▶ [What this task involves] Output each entry exactly as written.

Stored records
————————

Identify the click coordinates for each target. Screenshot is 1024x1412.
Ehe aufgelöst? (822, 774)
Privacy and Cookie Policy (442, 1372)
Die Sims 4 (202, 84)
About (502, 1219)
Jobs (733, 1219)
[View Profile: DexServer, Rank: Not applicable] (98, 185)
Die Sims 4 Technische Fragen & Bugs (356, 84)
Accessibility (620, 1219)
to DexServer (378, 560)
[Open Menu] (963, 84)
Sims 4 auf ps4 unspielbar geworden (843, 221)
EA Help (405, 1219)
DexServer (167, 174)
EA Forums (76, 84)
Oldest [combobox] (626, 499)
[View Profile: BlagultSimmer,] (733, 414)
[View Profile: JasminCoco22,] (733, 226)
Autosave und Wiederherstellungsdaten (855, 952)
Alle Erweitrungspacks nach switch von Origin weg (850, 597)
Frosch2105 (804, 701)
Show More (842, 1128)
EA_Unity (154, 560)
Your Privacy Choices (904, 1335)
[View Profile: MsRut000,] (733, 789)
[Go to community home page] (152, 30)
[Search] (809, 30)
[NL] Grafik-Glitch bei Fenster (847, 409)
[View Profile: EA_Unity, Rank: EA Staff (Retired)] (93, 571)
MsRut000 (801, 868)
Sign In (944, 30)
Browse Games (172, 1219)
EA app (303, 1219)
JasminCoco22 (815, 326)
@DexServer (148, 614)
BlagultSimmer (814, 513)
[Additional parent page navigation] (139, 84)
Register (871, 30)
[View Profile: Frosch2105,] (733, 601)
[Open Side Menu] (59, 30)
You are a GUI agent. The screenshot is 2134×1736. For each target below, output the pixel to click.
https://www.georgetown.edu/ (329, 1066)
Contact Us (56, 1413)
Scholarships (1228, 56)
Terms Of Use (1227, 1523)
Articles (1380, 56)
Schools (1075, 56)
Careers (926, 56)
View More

————————

▶ [Response box]
Identify the click coordinates for each target. Screenshot is 1024x1412.
Ehe aufgelöst? (822, 774)
Privacy and Cookie Policy (442, 1372)
Die Sims 4 (202, 84)
About (502, 1219)
Jobs (733, 1219)
[View Profile: DexServer, Rank: Not applicable] (98, 185)
Die Sims 4 Technische Fragen & Bugs (356, 84)
Accessibility (620, 1219)
to DexServer (378, 560)
[Open Menu] (963, 84)
Sims 4 auf ps4 unspielbar geworden (843, 221)
EA Help (405, 1219)
DexServer (167, 174)
EA Forums (76, 84)
Oldest [combobox] (626, 499)
[View Profile: BlagultSimmer,] (733, 414)
[View Profile: JasminCoco22,] (733, 226)
Autosave und Wiederherstellungsdaten (855, 952)
Alle Erweitrungspacks nach switch von Origin weg (850, 597)
Frosch2105 (804, 701)
Show More (842, 1128)
EA_Unity (154, 560)
Your Privacy Choices (904, 1335)
[View Profile: MsRut000,] (733, 789)
[Go to community home page] (152, 30)
[Search] (809, 30)
[NL] Grafik-Glitch bei Fenster (847, 409)
[View Profile: EA_Unity, Rank: EA Staff (Retired)] (93, 571)
MsRut000 (801, 868)
Sign In (944, 30)
Browse Games (172, 1219)
EA app (303, 1219)
JasminCoco22 (815, 326)
@DexServer (148, 614)
BlagultSimmer (814, 513)
[Additional parent page navigation] (139, 84)
Register (871, 30)
[View Profile: Frosch2105,] (733, 601)
[Open Side Menu] (59, 30)
You are a GUI agent. The screenshot is 2134×1736. For each target below, output the pixel to click.
https://www.georgetown.edu/ (329, 1066)
Contact Us (56, 1413)
Scholarships (1228, 56)
Terms Of Use (1227, 1523)
Articles (1380, 56)
Schools (1075, 56)
Careers (926, 56)
View More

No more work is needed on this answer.